Alright, now it's way later than I intended to go to bed, but I am in a really good mood thinking about all this. We're also going to go through our boxes of pictures and knick knacks that we haven't unpacked since we moved to find just the right decor to match the room. And then, maybe then, I'll feel like I live in a house that I've made my own, like I've got rooms in which I've put my creative ideas into reality. If I can do this and be happy with it, I hope to continue my momentum and finish up some of the other rooms--maybe even all of them!

And then, I'm sure we'll move again.

Another Rough Night

Disclaimer: Please excuse any typos, misspellings or grammar mistakes. I'm so out of it, and you will read why below. I tried to proof this post, but there were many mistakes so I might have missed some. You'll forgive me, right?

We had a very rough night last night. You all get to hear all about it, because it's all I can think of and I hope writing about it will exorcise the demon from my mind.

First let me say that I'm incredibly glad that we spent the money on a comfortable glider/recliner for the nursery, because that is where I spent most of my night. Londo, the Pumpkin and I are all exhausted. Londo and I talked this morning about how we forget just. how. bad. it. is. when she is waking up this often at night and won't be put down. We know that it was bad, and we remember that going through it was a nightmare. But once we start getting more sleep, we block out just how bad it is until we are going through it again. And then it hits us like a ton of screaming, squirming bricks.

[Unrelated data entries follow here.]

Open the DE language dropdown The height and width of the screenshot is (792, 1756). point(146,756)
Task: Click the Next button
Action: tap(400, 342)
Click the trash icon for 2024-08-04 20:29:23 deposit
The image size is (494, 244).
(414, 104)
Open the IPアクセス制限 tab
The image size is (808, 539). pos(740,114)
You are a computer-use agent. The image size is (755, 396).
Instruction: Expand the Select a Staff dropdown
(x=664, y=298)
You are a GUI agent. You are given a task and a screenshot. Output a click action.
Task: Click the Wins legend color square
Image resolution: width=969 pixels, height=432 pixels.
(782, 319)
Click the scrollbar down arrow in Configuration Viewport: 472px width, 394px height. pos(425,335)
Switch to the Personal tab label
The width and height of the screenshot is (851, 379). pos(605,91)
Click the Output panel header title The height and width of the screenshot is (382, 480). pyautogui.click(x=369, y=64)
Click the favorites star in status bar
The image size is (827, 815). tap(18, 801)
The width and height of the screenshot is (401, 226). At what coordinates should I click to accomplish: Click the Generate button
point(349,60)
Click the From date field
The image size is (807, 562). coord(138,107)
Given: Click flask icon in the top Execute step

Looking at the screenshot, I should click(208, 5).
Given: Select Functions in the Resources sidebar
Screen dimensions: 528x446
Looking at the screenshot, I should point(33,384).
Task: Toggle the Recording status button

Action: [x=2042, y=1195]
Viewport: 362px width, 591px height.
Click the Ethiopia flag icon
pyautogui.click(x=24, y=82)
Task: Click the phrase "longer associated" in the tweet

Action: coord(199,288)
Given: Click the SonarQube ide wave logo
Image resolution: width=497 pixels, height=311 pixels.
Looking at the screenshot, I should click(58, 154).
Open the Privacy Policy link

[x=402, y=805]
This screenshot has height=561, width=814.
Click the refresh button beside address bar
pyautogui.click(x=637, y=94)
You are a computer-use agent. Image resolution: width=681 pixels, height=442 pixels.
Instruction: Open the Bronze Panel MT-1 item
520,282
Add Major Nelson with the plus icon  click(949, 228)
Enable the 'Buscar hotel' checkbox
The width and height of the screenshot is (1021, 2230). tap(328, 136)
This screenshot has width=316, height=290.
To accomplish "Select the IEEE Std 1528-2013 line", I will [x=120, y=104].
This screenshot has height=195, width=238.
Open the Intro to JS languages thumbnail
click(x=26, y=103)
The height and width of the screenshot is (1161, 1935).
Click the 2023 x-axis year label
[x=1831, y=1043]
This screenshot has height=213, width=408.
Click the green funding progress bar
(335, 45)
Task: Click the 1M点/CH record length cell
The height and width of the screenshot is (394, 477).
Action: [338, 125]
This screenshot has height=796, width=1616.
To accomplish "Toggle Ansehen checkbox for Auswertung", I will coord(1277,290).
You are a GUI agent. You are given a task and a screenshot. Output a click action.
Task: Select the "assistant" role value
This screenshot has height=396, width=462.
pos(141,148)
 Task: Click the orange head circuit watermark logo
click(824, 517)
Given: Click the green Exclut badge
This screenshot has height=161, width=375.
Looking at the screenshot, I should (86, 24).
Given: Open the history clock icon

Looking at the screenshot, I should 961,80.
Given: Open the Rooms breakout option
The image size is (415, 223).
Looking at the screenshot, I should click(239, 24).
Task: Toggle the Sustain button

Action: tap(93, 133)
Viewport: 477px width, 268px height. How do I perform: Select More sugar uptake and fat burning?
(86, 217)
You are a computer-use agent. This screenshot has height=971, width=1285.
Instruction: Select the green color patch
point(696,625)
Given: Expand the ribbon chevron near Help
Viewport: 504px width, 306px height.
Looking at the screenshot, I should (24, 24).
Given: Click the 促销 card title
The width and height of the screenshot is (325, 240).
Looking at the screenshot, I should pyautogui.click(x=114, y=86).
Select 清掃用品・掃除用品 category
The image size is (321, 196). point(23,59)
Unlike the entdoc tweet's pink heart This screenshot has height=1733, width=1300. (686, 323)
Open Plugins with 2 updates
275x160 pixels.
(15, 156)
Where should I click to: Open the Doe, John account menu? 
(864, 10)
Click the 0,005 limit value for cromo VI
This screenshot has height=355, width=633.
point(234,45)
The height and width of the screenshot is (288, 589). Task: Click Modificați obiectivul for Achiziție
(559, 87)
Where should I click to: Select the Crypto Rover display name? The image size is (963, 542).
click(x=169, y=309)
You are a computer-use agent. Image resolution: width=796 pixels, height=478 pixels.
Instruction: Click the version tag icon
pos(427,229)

After waking up screaming like a red alert alarm, Londo went in to her. (I was not really awake and totally thought it was Londo's alarm going off and I was snapping at him in that sleepy babbling way to turn off his alarm. That's how much she sounded like an alarm. Or that's how out of it I was at the abrupt waking. Probably both.) Londo tried to put her down I think 4 times in the span of a little over an hour.

When I took over, I quickly realized there would be no putting her down. After 45 minutes of nursing, she finally fell asleep (miraculously not attached to my nipple). When I tried to shift her a bit in preperation of getting up and putting her in her crib, she fussed and cried, and I immediately stopped moving so that I wouldn't fully wake her. And so, I pulled up a blanket, used another blanket for a pillow, put the chair in recliner mode, and drifted to sleep as best I could.

An hour later, she woke up crying in my arms. She still doesn't settle down if I try to only rock her, although I keep trying (maybe only half-heartedly). I ended up nursing her back to sleep, and we both fell asleep. When I woke up an hour later (at 5:30 A-freaking-M), she still had my nipple in her mouth. They are sore, people. Very sore the past week--from this sort of thing, not from anything, you know, good. Luckily I was able to detach her without waking her, and we slept another hour, when she woke up crying again and I said that's it, we are awake for the day because it's 6:30 and that's wake up time and I'm just done.

I really hate it when she wakes up screaming and crying before she even opens her eyes. It must mean that what has woken her is that something inside doesn't feel right. So that makes me feel so bad for her. And it drives me crazy.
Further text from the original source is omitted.